- New multimodal feature lets users upload images for analysis
- Company says “visual primitives” approach improves reasoning efficiency and accuracy
China’s leading large language model DeepSeek has rolled out an image recognition feature to users, marking a shift away from text-only interaction and into multimodal AI that can process and interpret visual inputs.
The update allows users to upload images directly for analysis, enabling the model to read text, identify objects and interpret visual context — including details in cultural relics or implied meaning in facial expressions.
DeepSeek’s image understanding feature began a phased rollout in late April 2026 and was made widely available to users on May 9, according to the company.
Alongside the release, DeepSeek published a technical report outlining its multimodal architecture, which it calls “Thinking with Visual Primitives.”

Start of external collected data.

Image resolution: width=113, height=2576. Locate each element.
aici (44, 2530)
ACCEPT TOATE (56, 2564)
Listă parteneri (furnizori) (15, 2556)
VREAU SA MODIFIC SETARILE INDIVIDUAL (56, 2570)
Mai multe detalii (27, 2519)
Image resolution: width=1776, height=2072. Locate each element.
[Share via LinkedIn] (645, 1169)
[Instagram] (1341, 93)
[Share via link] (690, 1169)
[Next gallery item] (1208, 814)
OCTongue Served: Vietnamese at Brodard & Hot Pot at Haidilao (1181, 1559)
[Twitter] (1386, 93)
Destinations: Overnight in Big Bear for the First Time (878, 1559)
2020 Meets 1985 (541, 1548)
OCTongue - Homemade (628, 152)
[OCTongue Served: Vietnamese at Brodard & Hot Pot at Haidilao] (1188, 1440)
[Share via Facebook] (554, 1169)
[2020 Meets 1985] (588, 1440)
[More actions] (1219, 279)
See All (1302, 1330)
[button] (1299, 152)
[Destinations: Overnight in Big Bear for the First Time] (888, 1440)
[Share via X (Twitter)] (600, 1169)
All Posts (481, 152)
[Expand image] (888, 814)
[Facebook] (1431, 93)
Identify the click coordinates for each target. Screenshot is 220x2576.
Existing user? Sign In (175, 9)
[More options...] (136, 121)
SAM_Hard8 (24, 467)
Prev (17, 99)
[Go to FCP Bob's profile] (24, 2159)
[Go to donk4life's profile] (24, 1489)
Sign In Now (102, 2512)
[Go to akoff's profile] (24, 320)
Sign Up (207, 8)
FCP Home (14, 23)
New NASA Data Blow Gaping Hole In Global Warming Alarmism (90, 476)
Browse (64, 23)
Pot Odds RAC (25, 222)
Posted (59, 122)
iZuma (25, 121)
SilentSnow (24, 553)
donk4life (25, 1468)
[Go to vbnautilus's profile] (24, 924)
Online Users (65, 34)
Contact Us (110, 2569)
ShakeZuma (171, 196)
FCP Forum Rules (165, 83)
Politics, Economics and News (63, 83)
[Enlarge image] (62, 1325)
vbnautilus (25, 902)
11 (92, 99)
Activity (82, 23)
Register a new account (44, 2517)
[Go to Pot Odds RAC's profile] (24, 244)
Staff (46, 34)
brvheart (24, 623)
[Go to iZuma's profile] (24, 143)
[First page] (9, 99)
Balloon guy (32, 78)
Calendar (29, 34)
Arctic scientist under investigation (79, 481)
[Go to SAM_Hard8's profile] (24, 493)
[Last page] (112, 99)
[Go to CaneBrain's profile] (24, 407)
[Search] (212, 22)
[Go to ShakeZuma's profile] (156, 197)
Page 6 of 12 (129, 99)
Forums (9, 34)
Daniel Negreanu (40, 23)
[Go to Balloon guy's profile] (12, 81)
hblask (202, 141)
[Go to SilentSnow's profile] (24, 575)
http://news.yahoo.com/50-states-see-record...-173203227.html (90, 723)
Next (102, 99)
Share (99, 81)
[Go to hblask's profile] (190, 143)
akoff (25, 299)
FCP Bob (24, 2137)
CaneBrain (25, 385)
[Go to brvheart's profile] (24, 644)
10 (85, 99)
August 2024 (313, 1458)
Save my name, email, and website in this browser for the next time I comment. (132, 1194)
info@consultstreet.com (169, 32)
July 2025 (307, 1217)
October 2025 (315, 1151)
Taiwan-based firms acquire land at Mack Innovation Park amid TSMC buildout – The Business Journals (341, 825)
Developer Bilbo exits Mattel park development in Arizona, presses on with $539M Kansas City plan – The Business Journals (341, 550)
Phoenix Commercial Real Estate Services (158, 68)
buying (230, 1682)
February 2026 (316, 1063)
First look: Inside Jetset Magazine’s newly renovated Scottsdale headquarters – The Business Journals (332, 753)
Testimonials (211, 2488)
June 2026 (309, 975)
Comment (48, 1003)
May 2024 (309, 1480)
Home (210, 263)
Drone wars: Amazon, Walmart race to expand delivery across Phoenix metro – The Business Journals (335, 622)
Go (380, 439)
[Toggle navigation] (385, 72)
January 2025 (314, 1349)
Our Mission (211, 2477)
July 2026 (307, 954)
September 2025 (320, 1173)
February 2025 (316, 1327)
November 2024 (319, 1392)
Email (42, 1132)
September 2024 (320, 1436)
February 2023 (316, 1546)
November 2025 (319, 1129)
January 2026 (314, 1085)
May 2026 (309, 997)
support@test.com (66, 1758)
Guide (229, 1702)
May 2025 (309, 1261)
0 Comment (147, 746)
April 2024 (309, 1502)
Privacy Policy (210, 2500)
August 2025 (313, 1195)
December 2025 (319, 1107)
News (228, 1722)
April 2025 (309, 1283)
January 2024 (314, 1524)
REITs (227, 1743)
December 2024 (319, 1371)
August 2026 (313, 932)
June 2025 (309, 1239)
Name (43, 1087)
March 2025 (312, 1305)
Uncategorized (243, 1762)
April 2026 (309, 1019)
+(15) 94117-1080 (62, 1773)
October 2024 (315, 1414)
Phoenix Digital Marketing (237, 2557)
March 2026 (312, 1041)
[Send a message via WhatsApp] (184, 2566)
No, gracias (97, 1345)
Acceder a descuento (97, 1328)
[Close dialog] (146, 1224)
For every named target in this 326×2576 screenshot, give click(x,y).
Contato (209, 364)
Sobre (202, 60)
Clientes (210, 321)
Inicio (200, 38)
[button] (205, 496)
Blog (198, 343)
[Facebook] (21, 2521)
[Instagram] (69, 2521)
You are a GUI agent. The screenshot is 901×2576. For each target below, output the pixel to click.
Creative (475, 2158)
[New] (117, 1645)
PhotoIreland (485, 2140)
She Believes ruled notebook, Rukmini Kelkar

The company said the approach differs from conventional multimodal systems by integrating spatial elements such as points and bounding boxes directly into the reasoning process, rather than relying on high-level language descriptions.
DeepSeek argues this helps address what it describes as a “reference gap” in traditional models when handling dense visual scenes, where vague textual descriptions can lead to reasoning drift or loss of precision.
On efficiency, the company said processing an 800 by 800-pixel image consumes around 90 tokens, compared with about 870 tokens for Claude Sonnet 4.6 and roughly 1,100 tokens for Gemini 3 Flash, according to its report.
In benchmark tests, DeepSeek reported a score of 89.2% on Pixmo-Count, a benchmark dataset used to evaluate AI models’ ability to accurately count objects in images.
It outperformed Gemini 3 Flash at 88.2%. In maze navigation tasks, it scored 66.9%, while other leading models did not exceed 51%.
However, the company also noted limitations in the current system. The model’s knowledge base is only updated through 2025, meaning it may misidentify newer products.
It also remains unstable in more complex tasks such as optical illusions and difficult counting problems, and does not yet support image generation.
The launch is seen as a step toward closing gaps in DeepSeek’s multimodal capabilities and is expected to intensify competition among Chinese AI developers in visual understanding systems.